Rows from a screen grounding dataset.
----------------------------------------
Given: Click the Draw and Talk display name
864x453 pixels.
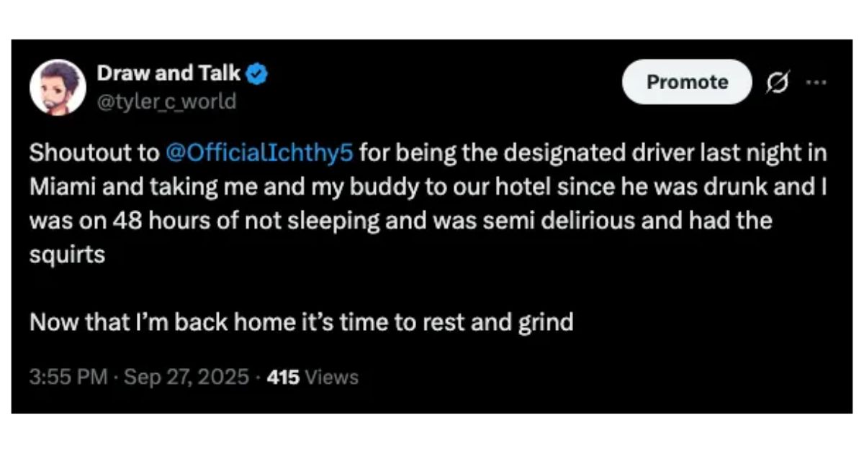Looking at the screenshot, I should tap(169, 73).
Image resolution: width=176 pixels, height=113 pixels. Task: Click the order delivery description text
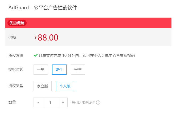87,55
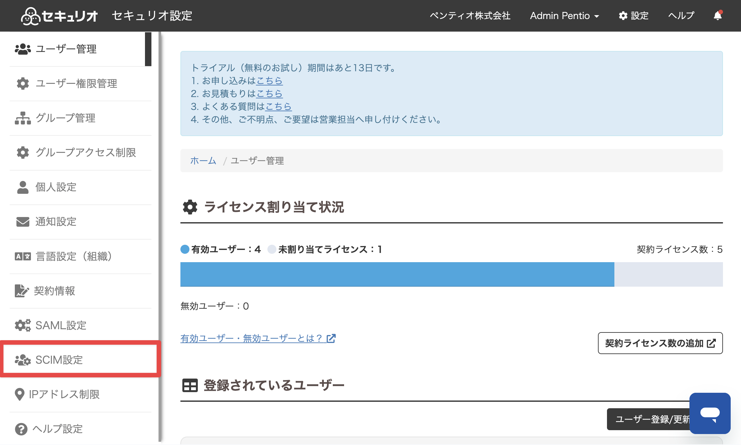
Task: Click 契約ライセンス数の追加 button
Action: pos(660,343)
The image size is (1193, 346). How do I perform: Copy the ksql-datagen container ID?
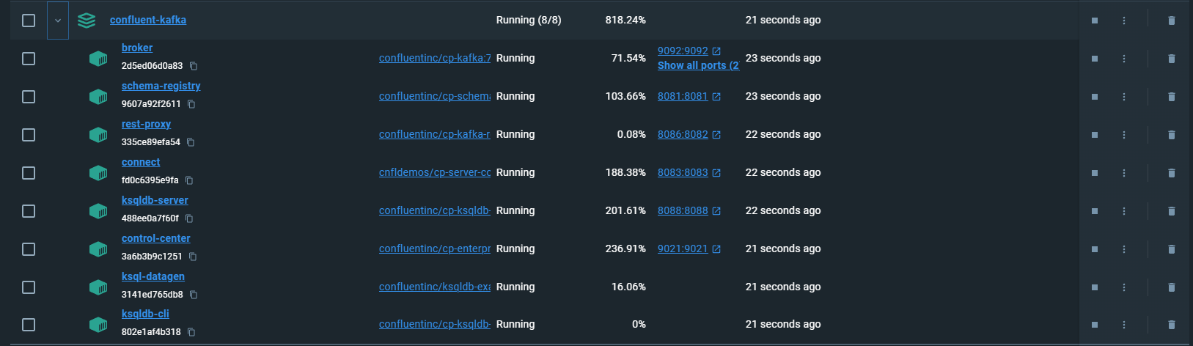tap(194, 295)
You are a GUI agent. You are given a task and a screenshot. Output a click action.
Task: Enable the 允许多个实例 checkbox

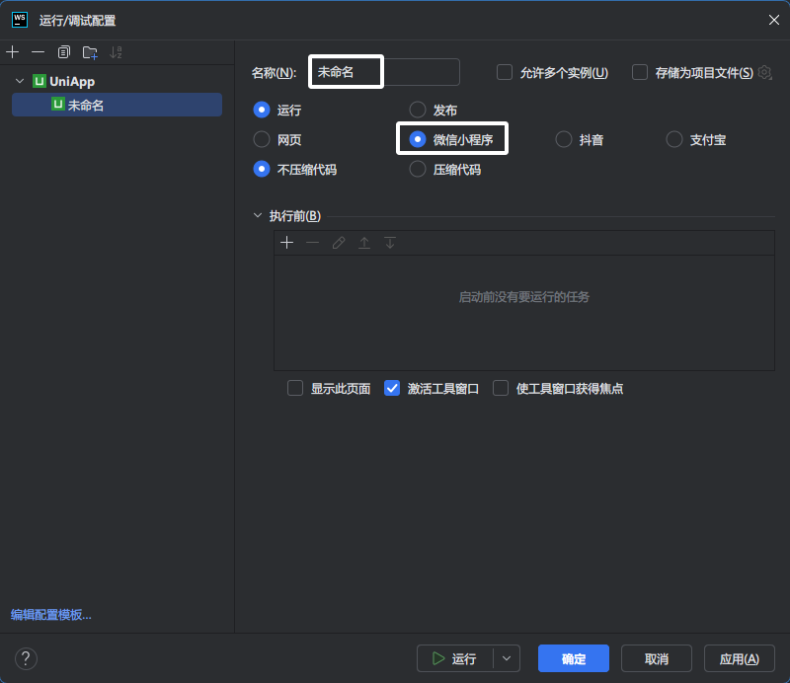505,72
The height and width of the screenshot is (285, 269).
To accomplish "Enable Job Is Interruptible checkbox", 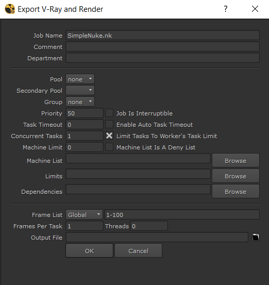I will 109,113.
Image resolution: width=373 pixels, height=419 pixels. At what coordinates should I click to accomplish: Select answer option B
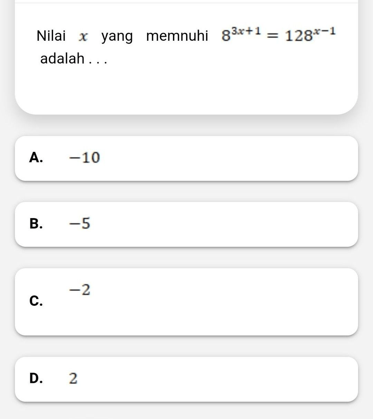187,224
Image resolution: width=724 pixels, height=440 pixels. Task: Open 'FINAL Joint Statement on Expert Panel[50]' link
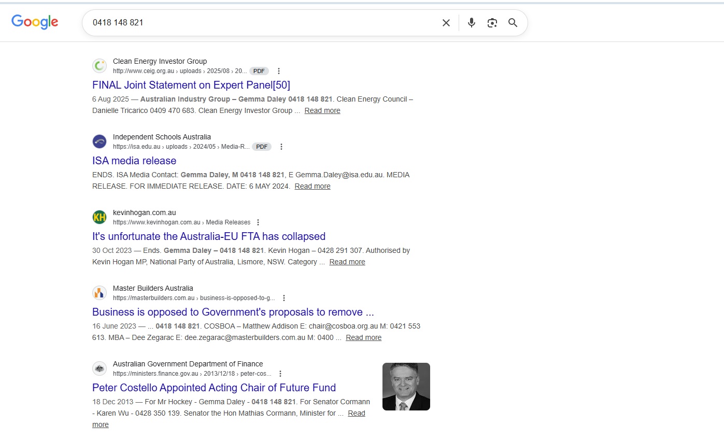[x=191, y=85]
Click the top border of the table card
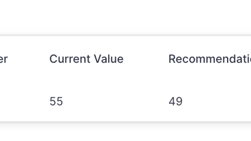Screen dimensions: 251x141 click(126, 35)
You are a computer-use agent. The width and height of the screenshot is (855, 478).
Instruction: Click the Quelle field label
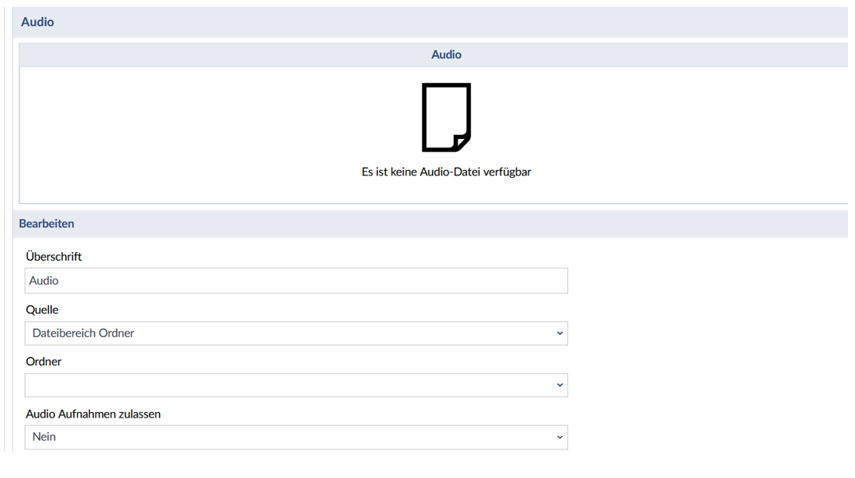click(42, 310)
----------------------------------------
Rewrite the lines starting with the line that contains "Image resolution: width=724" and going on through the last line, substituting "input label" for "field label" and leaving all else unchanged. Omit the pictures from your answer.

Image resolution: width=724 pixels, height=440 pixels. Task: Open 'FINAL Joint Statement on Expert Panel[50]' link
[x=191, y=85]
Click the top border of the table card
Screen dimensions: 251x141 click(126, 35)
You are a computer-use agent. The width and height of the screenshot is (855, 478).
Instruction: Click the Quelle input label
click(42, 310)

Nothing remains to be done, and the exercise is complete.